Tax Anti-Avoidance Law in Australia and the United States
49 Int'l Law. 111 (2015)
38 Pages Posted: 9 Jul 2016
Date Written: July 8, 2016
Abstract
In both Australia and the U.S., the tax anti-avoidance law has evolved to include two common doctrinal components. One component requires evidence of taxpayers’ tax avoidance purpose. The other component protects transactions clearly contemplated by the tax statute against charges of tax avoidance. The two bodies of law usually get to the same answer. Transactions involving loss generators, income assignment, and foreign tax credit generators illustrate this similarity.
But the two bodies of law sometimes arrive at different answers. This is because important but subtle doctrinal differences also exist. Australian law conceives of a tax avoidance transaction as a contrived, tax-motivated Plan B departure from the counterfactual of a more normal, Plan A course of action. Australia’s Part IVA has been applied to invalidate a planning step that is part of a larger, business-motivated merger transaction.
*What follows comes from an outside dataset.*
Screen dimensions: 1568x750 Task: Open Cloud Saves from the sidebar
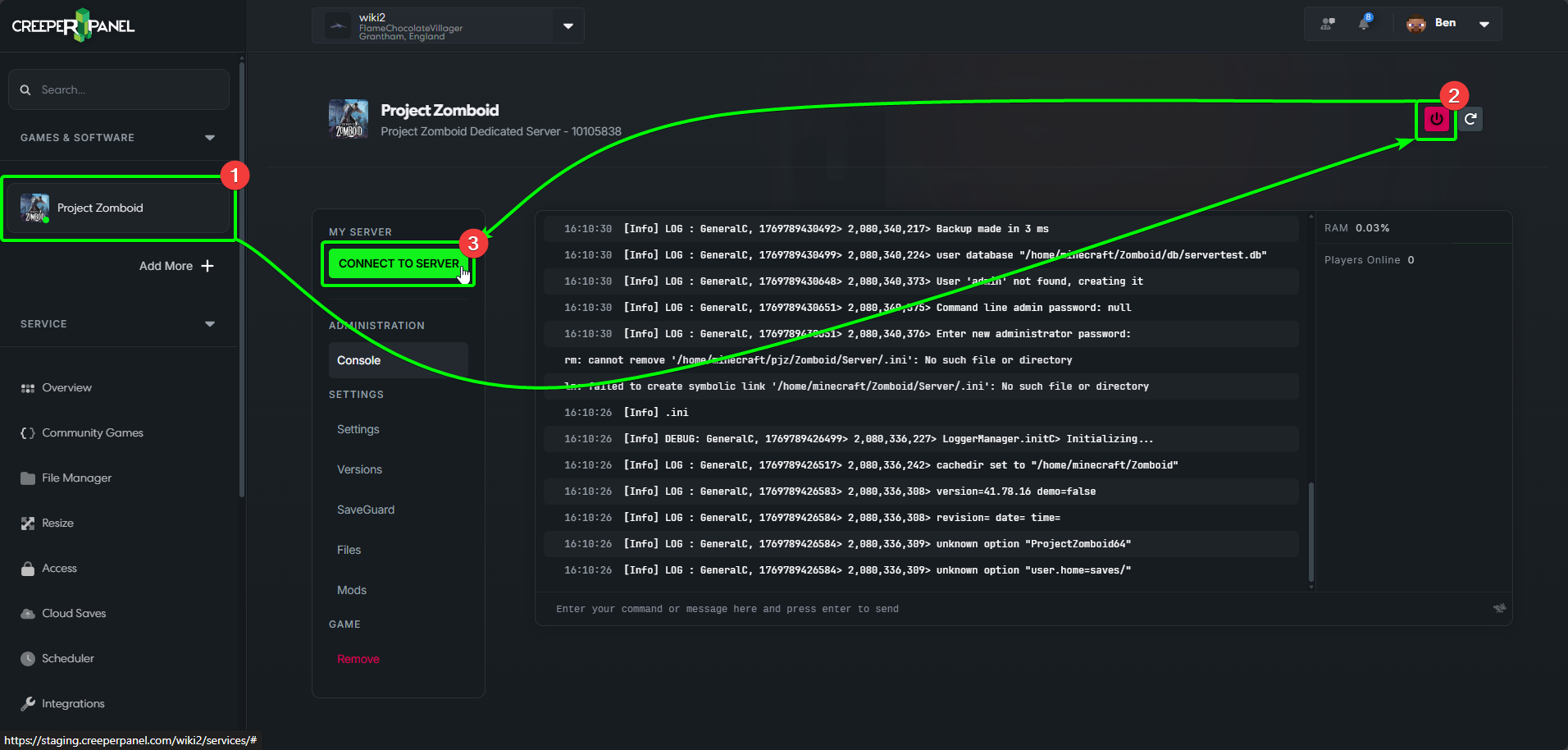74,613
In contrast, tax planning steps that are part of business-motivated merger and acquisition transactions generally are not vulnerable under U.S. law.
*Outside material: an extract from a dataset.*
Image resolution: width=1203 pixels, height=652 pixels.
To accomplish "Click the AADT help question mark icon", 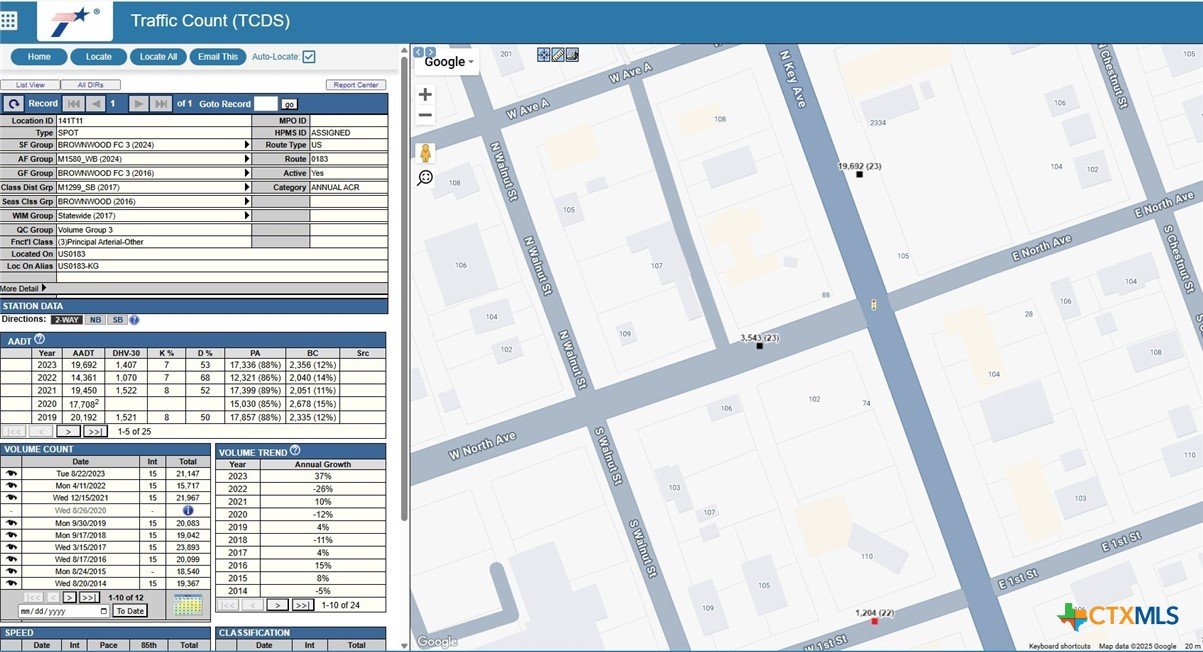I will click(40, 340).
In Australia, tax anti-avoidance law is found in a self-contained portion of the national tax statute. In the U.S., tax anti-avoidance law is a judicially created group of doctrines with a minor statutory gloss. One might expect that the statutory nature of Australian tax anti-avoidance law means that it is more rule-bound, meaning that it provides more answers ex ante, relative to U.S. law. Not so. Both bodies of law are standards, even though one is found in a statute and the other in case law. Thus, both depend on future decision makers to determine whether a transaction violates the anti-avoidance standard. And in each country, the future decision makers who have the most influence over the development of anti-avoidance law are the same group: tax administrators. In both countries, tax administrators exercise their authority most directly by selecting cases for audit and litigation. This discretion poses a greater risk of under enforcement, rather than over enforcement, in both jurisdictions.
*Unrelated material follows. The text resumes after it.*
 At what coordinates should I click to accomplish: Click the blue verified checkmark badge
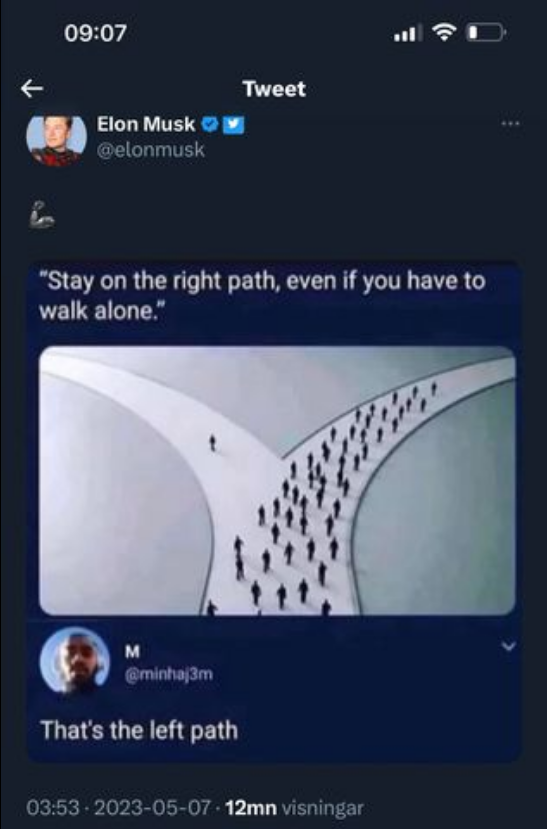coord(210,124)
Finally, in Australia’s parliamentary system, the tool of legislative change is more accessible than in the presidential system of government in the United States. In the U.S., the tool of administrative regulation is more powerful than in Australia. But recent history suggests that Australia uses the tool of statutory amendment more than the U.S. uses regulation to shape tax anti-avoidance law.
Keywords: Australia, United States, tax anti-avoidance, GAAR, Part IVA, 7701(o)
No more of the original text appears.